You guys drive the culture in a lot of ways; it only seems right that you should be able to make it, too.

We should be the ones who are really articulating what that voice looks like and sounds like. Because when I look at basketball, and what we're able to do, and how this game has been able to go all over the world, it's like a healing mechanism. It's a real festival, where all forms and all races, all music, everything is accepted. People don't realize how powerful it is, because they don't look at it that way. And so my whole thing is to change that, and to make it a part of an industry, a part of a culture, to build stories.

Is it ever challenging to get people to look at you as a producer and entrepreneur, as opposed to a basketball player?
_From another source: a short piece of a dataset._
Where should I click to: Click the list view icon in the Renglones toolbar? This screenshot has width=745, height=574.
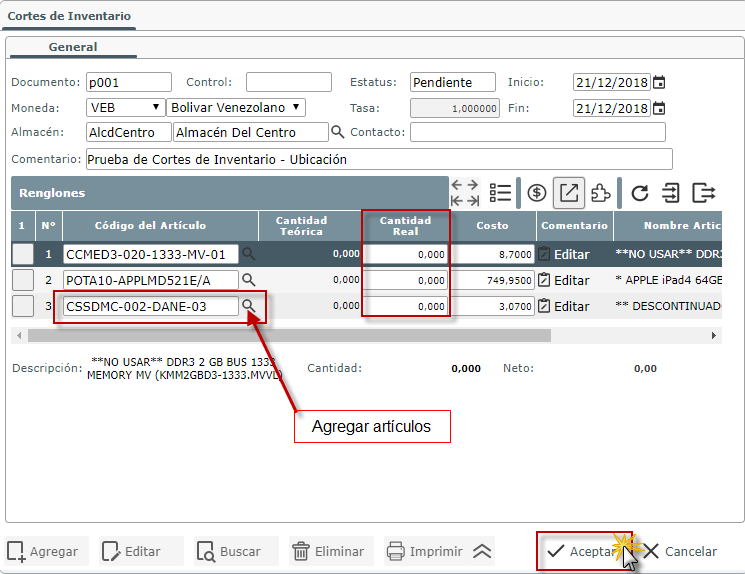(x=501, y=193)
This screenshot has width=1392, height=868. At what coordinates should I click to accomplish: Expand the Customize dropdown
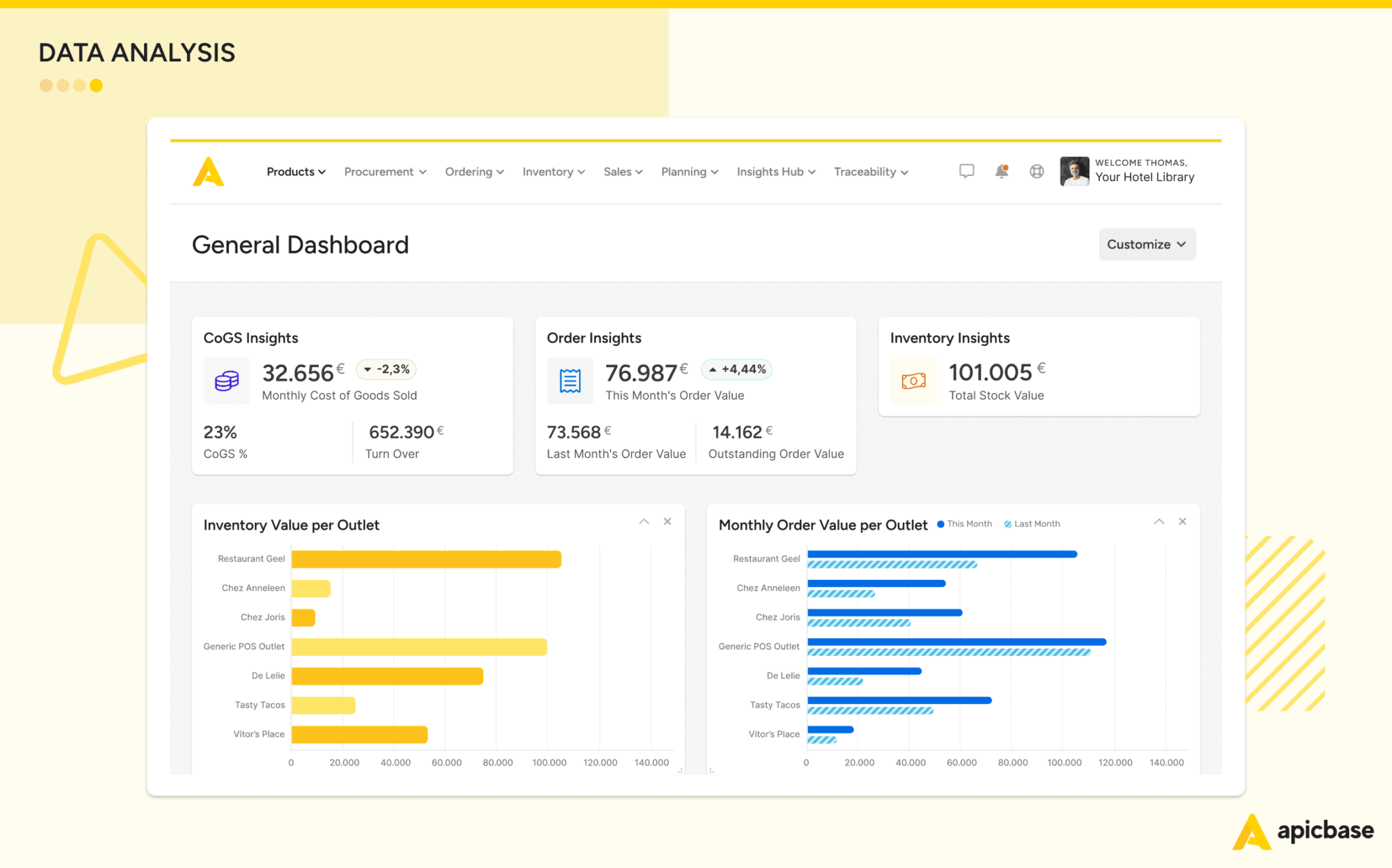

Not so much now. People would always look at me like the ex-basketball player, but I don't really have the time for it. I can pretty much tell which way a meeting's gonna go in the first three or four minutes. Because if someone's not taking me seriously, I'm definitely not taking them seriously. I don't want to be bullshitted; I don't want to bullshit nobody. I know what I can do. If I just do the work, I can bring in the right artist with the right producer, with the right athlete, with the right story. I'm just out here trying to throw dimes, you feel me? I'm just trying to lead the culture in assists.

__You're on the DVD commentary for Step Brothers—how did that happen?
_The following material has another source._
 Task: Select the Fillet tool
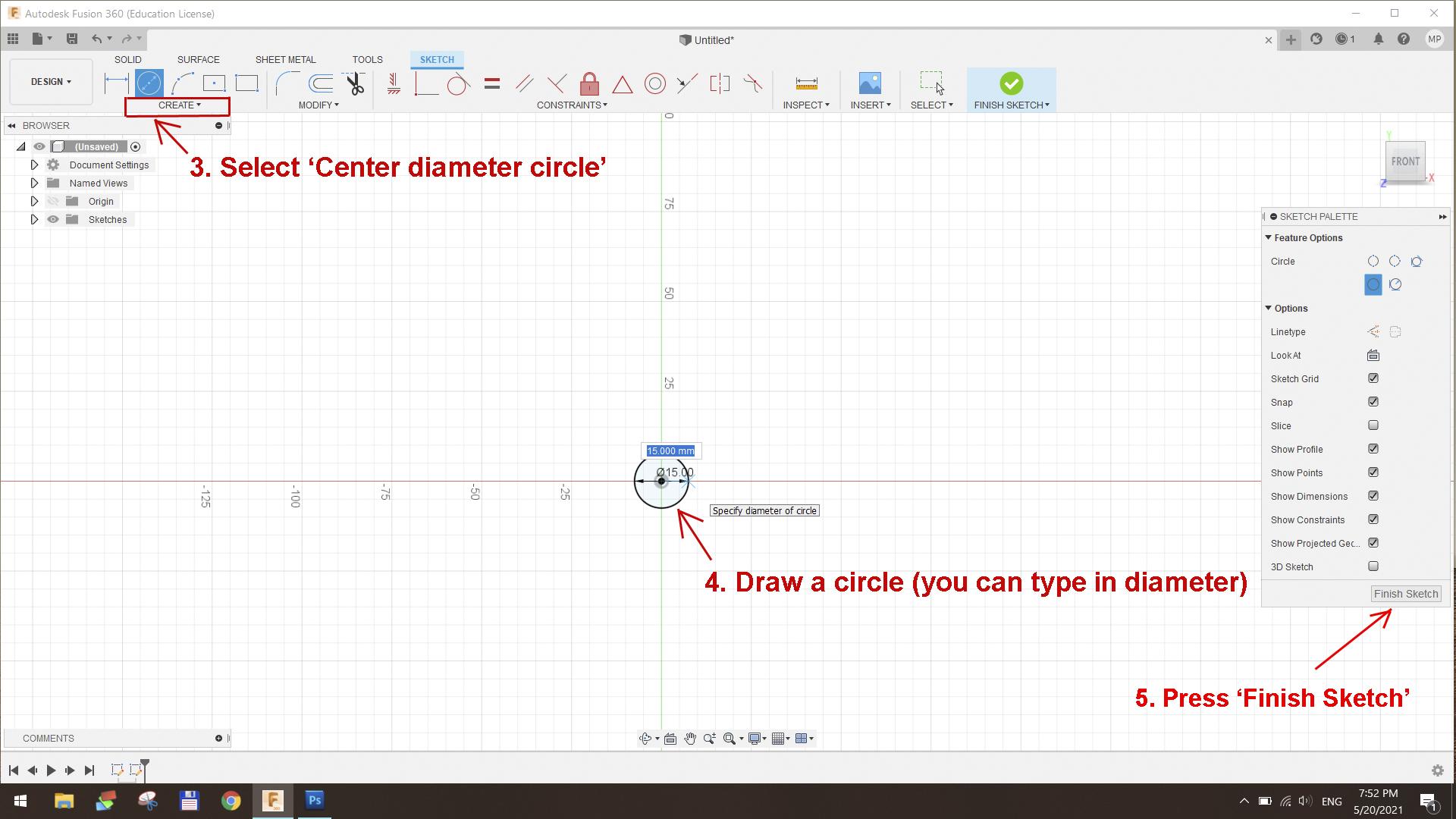287,83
Dude! They asked me if I wanted to do it, and I was like, Hell yeah! I wanna be an actor, man!

Are you friends with them?

That was my first time meeting Will Ferrell. He walks in the room, and I've never seen somebody make you feel so fun and silly. You're just laughing the whole time. And it wasn't like he was in character; that's just who he was. I was always a fan. Elf is one of my favorites. I loved him from Saturday Night Live. And deep down inside, I always wanted to host Saturday Night Live. But I did [Step Brothers] because I was like, I wanna be an actor, I'm gonna show him how funny I am! And I got in there and I curled up. But when we started the commentary, it was fun. I was waiting for a script, and they just come in—Adam McKay, Will, what's my man's name? John C. Reilly. John C. Reilly is cold, too. They start playing the piano, and I don't know what they're gonna do. And they basically made the whole commentary into a song. And they were like, Alright, we're gonna call you in at some point. Just figure out what they're doing. That's one of my favorite things that I've done.

You got a favorite line from Step Brothers?

I'm more of an Elf guy.

What's the Elf line?If I say it, and you put this in the article...I'm gonna be attacked by elves!